* [Data supplied]:
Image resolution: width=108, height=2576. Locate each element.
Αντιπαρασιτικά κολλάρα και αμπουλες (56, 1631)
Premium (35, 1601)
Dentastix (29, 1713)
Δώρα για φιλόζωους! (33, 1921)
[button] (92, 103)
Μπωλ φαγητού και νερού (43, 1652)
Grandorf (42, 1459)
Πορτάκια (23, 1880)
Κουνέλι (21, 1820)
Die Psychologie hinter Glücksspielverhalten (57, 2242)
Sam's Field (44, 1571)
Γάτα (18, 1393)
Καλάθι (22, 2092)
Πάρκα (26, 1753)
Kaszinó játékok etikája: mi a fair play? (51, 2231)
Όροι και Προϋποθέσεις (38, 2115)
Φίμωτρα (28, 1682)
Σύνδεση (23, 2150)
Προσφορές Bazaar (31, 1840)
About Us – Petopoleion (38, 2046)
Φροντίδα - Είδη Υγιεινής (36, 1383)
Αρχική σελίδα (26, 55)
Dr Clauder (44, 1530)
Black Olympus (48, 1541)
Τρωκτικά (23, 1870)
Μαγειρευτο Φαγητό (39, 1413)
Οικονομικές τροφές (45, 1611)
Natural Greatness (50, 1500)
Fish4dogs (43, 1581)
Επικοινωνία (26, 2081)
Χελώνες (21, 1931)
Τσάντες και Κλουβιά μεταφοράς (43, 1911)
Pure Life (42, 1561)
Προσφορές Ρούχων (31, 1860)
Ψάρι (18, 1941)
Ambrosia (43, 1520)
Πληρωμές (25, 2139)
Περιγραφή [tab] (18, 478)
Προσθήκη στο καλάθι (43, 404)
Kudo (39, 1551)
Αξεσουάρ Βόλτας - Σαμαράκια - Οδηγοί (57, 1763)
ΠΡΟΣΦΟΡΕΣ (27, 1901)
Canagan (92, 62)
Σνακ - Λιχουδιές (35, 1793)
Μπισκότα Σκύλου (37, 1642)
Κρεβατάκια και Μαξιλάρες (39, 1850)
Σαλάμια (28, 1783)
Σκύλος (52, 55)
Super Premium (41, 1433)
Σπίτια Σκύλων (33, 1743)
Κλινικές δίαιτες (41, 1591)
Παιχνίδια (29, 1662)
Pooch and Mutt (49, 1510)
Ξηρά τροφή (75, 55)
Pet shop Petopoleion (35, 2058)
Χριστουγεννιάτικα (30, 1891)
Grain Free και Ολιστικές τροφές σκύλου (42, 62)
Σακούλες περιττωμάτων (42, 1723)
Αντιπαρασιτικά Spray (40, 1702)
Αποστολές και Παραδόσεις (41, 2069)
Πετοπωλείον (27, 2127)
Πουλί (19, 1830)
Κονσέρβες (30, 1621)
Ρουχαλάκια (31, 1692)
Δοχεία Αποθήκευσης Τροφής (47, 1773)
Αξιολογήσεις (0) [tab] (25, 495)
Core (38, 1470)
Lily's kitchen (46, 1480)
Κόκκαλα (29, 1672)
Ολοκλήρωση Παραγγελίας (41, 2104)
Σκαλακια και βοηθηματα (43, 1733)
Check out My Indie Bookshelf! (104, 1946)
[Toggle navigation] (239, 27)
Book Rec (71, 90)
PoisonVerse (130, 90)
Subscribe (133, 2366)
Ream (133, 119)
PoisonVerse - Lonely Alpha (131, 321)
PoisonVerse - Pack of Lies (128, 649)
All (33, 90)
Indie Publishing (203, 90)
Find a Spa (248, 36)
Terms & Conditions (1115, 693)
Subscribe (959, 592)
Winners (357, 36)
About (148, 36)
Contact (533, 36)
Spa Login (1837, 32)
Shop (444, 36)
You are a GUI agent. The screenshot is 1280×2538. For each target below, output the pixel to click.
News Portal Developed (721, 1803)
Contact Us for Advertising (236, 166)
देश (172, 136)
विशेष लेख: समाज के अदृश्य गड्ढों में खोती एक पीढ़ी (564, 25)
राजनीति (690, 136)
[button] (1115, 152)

* [What the task asks]: Transcribe exactly the line containing "Winners (357, 36)" along with all later lines of the material, through its last line. Add nothing.

* [Task response]:
Winners (357, 36)
About (148, 36)
Contact (533, 36)
Spa Login (1837, 32)
Shop (444, 36)
You are a GUI agent. The screenshot is 1280×2538. For each target below, output the pixel to click.
News Portal Developed (721, 1803)
Contact Us for Advertising (236, 166)
देश (172, 136)
विशेष लेख: समाज के अदृश्य गड्ढों में खोती एक पीढ़ी (564, 25)
राजनीति (690, 136)
[button] (1115, 152)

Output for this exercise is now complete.